S&P Dow Jones Indices mengonfirmasi pada 23 Juni bahwa Alphabet akan menggantikan Verizon Communications di daftar 30 saham utama pada 29 Juni. Verizon hanya memegang 0,5% dari indeks berbasis harga tersebut karena harga sahamnya lebih rendah. Harga saham Alphabet yang lebih tinggi memberinya pengaruh jauh lebih besar di indeks acuan ini.
Berita soal Dow itu tidak menghentikan penurunan saham Alphabet. Sahamnya turun 6%, penurunan tertajam sejak Februari, dan ditutup turun sekitar 6% – sesi terburuk selama kurang lebih setahun. Penurunan ini menghapus hampir US$250 miliar kapitalisasi pasar hanya dalam satu hari.

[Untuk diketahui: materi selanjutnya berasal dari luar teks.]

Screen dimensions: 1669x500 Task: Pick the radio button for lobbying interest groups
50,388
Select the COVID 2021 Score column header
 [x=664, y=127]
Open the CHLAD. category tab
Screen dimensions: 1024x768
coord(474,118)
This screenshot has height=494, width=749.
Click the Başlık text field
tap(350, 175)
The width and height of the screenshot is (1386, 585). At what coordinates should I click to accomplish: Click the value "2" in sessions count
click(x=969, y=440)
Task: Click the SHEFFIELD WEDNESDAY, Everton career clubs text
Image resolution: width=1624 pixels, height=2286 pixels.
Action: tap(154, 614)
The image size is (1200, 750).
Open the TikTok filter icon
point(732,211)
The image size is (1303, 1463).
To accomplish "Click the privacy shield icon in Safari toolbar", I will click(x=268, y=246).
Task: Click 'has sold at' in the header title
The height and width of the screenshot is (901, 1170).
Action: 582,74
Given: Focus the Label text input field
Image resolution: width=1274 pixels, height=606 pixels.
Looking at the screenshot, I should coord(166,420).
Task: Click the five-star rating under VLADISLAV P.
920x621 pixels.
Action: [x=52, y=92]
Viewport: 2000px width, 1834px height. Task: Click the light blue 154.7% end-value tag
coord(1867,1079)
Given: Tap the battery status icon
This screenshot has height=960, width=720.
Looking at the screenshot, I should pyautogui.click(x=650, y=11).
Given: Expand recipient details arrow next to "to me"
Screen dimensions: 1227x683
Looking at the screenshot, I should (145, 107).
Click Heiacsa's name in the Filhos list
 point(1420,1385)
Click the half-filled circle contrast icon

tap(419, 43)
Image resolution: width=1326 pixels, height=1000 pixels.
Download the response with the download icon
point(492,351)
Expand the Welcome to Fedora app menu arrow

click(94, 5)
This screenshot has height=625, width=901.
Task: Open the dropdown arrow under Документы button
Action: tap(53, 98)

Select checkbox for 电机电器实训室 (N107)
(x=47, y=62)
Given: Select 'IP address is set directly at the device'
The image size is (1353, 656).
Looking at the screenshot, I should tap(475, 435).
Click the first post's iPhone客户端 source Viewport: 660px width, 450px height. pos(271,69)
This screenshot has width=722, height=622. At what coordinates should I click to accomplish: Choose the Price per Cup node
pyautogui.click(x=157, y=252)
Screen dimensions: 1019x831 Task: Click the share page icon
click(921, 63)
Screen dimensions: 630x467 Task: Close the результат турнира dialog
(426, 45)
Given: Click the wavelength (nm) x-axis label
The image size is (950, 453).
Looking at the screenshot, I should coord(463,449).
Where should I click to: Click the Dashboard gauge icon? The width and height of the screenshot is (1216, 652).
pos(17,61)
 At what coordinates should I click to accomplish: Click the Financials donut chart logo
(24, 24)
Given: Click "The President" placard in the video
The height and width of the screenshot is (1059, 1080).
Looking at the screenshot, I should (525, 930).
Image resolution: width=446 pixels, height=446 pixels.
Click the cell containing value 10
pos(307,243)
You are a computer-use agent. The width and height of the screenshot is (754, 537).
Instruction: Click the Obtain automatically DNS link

Dua kepergian jadi pemicu utama kepanikan ini. John Jumper, peraih Nobel Kimia 2024 lewat AlphaFold, meninggalkan Google DeepMind setelah hampir sembilan tahun untuk bergabung dengan Anthropic. Beberapa hari sebelumnya, Noam Shazeer, co-author makalah “Attention Is All You Need” tahun 2017 dan salah satu pemimpin Gemini, mengumumkan bahwa dirinya akan bergabung dengan OpenAI pada 18 Juni. Google sebelumnya telah membayar sekitar US$2,7 miliar untuk membawa Shazeer kembali dari Character.AI kurang dari dua tahun lalu.
S&P Dow Jones Indices menyebut portofolio teknologi Alphabet, yang meliputi periklanan, infrastruktur cloud, dan AI, sebagai alasan utama masuknya perusahaan tersebut. Pergantian ini menghilangkan perwakilan terakhir sektor telekomunikasi di Dow dan membawa indeks lebih dalam ke ekonomi AI. Amazon masuk Dow pada 2024, serta Apple dan Microsoft sudah lebih dulu ada di daftar itu. Kini, Alphabet berdampingan dengan mereka semua.
Masuknya Alphabet ke Dow memang jadi pengakuan simbolis atas skala perusahaan ini. Tapi Google menghadapi krisis talenta yang tidak bisa diselesaikan hanya dengan promosi indeks.